Continue the message below about reassembling large TCP streams in Ethereal, starting right after its last sentence.

**Page:**
■ ■ ■ ■ ■

> The stream could be huge. Think FTP and 2G files. :)
In that *particular* case, you'd probably not bother to reassemble the
FTP data stream, just the control-command stream; we just display the
FTP data stream frame by frame; given that FTP data and control go over
two separate connections, that's not too tricky.
Using *HTTP* to retrieve a 2G file might be trickier, especially over a
persistent connection; however, even in that case, you'd reassemble the
HTTP "payload", i.e. the object being fetched, only if you want to
provide the features some have wished for, such as actually displaying
the page/image/whatever that the user fetched. And in that particular
case, you'd probably display that "out of line", i.e. it wouldn't be
part of the Ethereal protocol tree, so dumping the object being fetched
to a file and displaying that file would probably be the right way to
handle it.
A trickier issue might be, for example, an ONC RPC-over-TCP stream with
a 2G-1 fragment in it - if the ONC RPC-over-TCP dissector were to handle
multiple-frame requests and replies (and getting a packet analyzer that
could do that was what got me looking at packet analyzers in the first
place; pulling an NFS READDIR/READDIRPLUS reply apart by hand, because
snoop doesn't dissect anything past the first frame, is not something
I'd consider "fun"), it'd somehow have to handle a fragment marker that
says the fragment is 2GB in size, e.g. simply saying that a fragment
above a certain size will just not be reassembled.
("Fragment" here refers not to IP fragments, but to fragments in the ONC
RPC-over-TCP record marking standard - see RFC 1831:
10. RECORD MARKING STANDARD
When RPC messages are passed on top of a byte stream transport
protocol (like TCP), it is necessary to delimit one message from
another in order to detect and possibly recover from protocol errors.

■ ■ ■ ■ ■

**Supplied entries:**
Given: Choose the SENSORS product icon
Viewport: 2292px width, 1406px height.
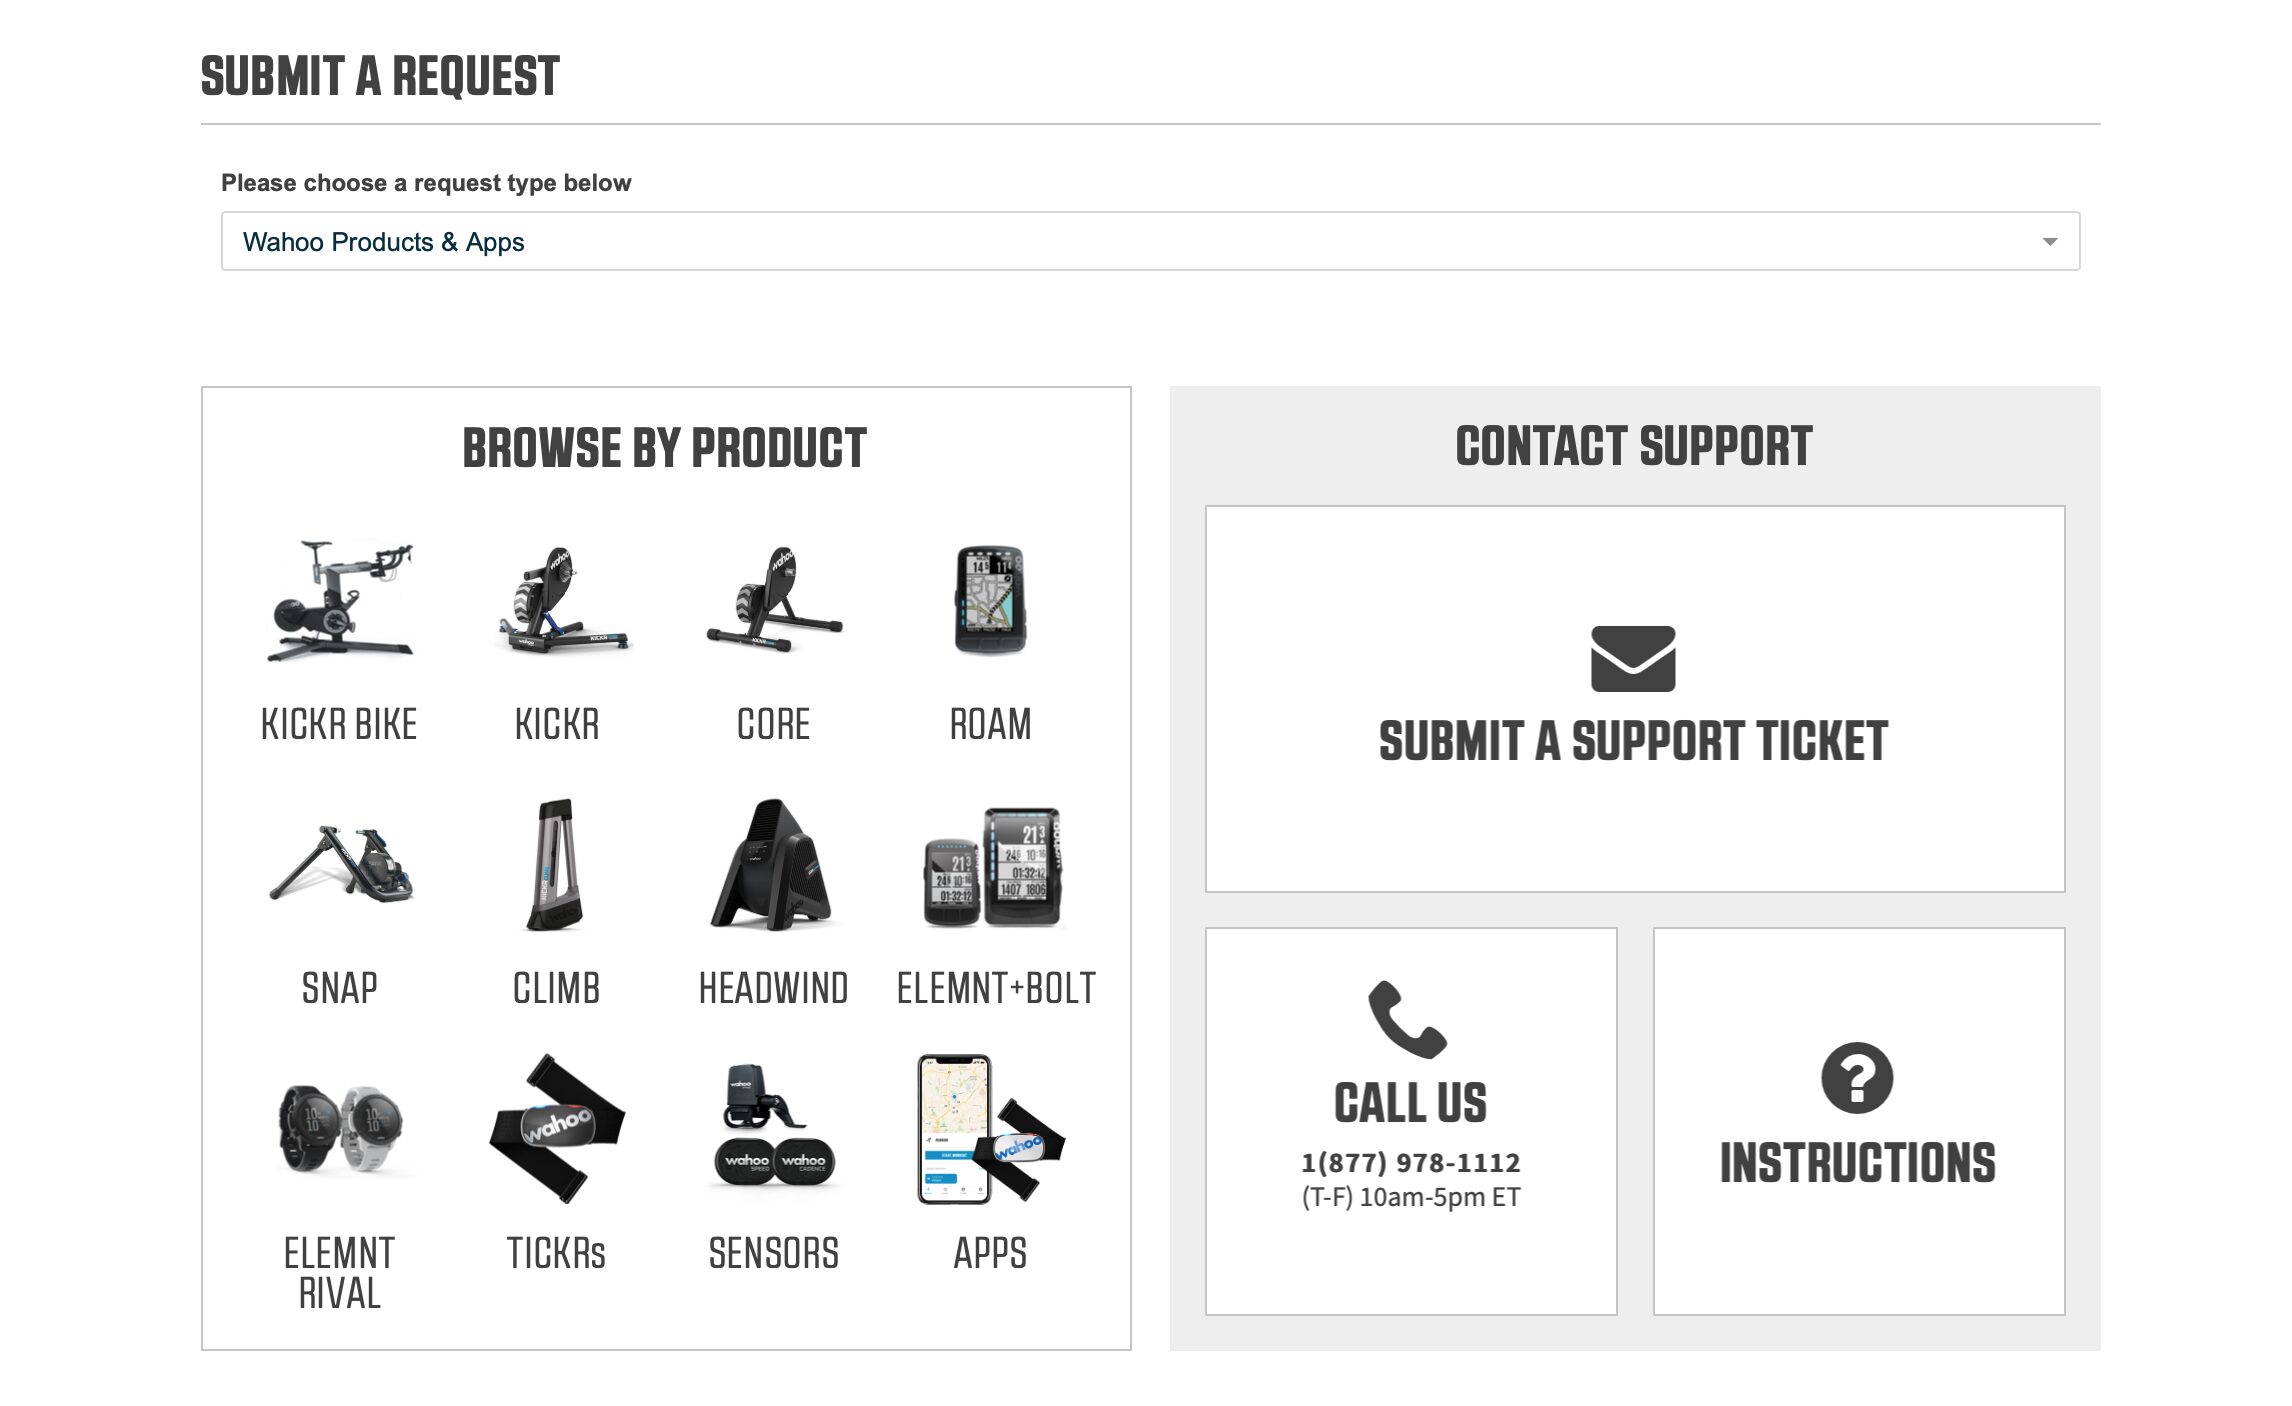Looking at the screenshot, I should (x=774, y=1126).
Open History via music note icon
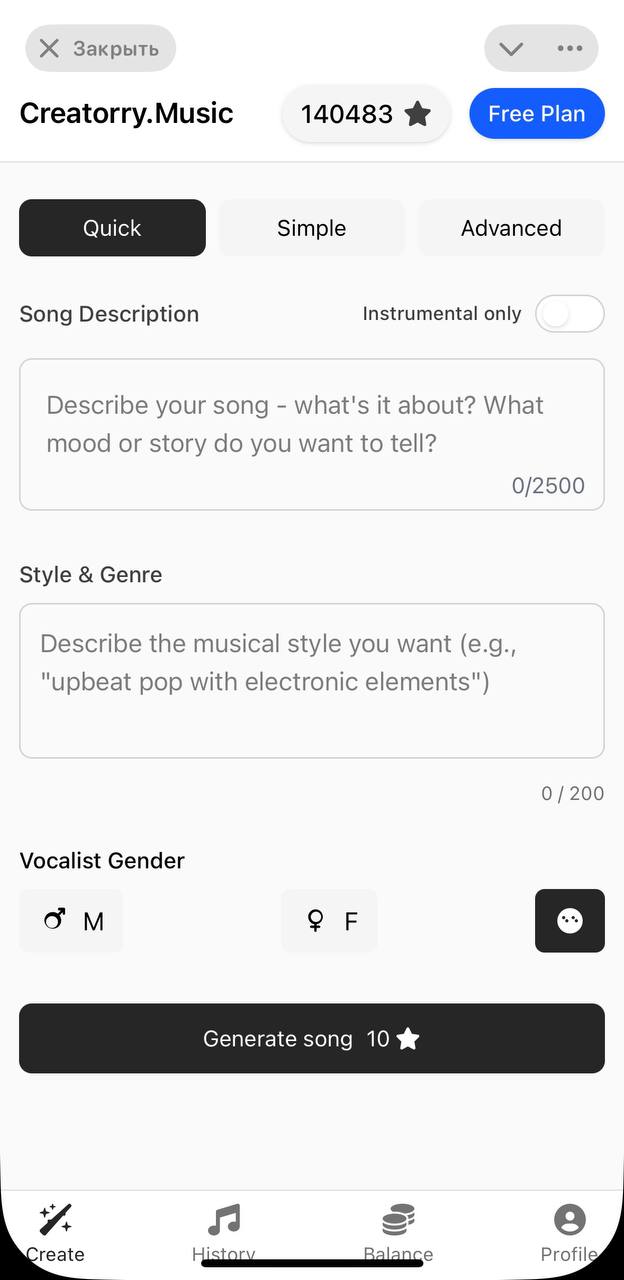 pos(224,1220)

■ ■ ■ ■ ■

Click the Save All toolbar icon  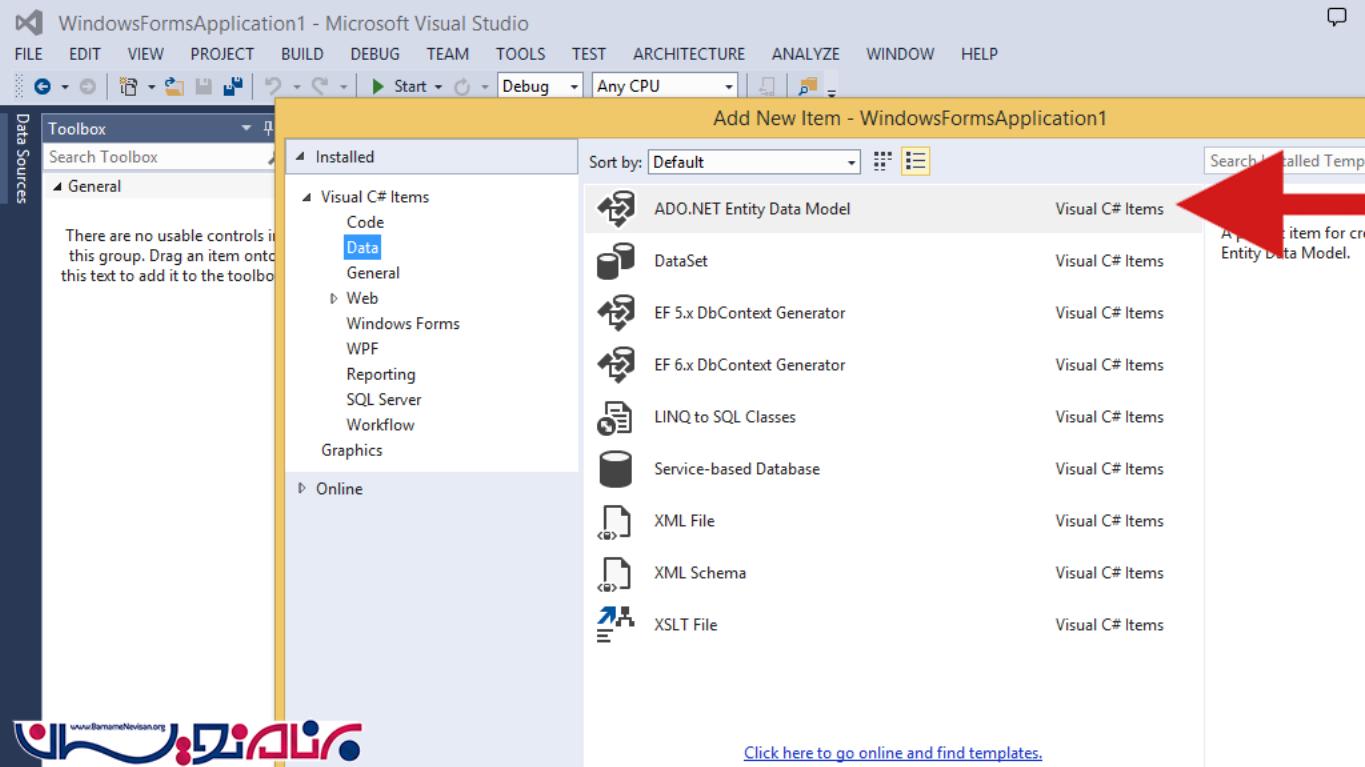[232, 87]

■ ■ ■ ■ ■

**Answer to this problem:**
This is called record marking (RM). One RPC message fits into one RM
record.
A record is composed of one or more record fragments. A record
fragment is a four-byte header followed by 0 to (2**31) - 1 bytes of
fragment data. The bytes encode an unsigned binary number; as with
XDR integers, the byte order is from highest to lowest. The number
encodes two values -- a boolean which indicates whether the fragment
is the last fragment of the record (bit value 1 implies the fragment
is the last fragment) and a 31-bit unsigned binary value which is the
length in bytes of the fragment's data. The boolean value is the
highest-order bit of the header; the length is the 31 low-order bits.
(Note that this record specification is NOT in XDR standard form!)
.)
This would probably not be an issue for NetBIOS-over-TCP, as the packet
length field in a NetBIOS Session Service header is 17 bits long (16-bit
length field plus one flag bit that says "add 65536 to the length
field"), so you get no more than 131072 bytes of session service
payload.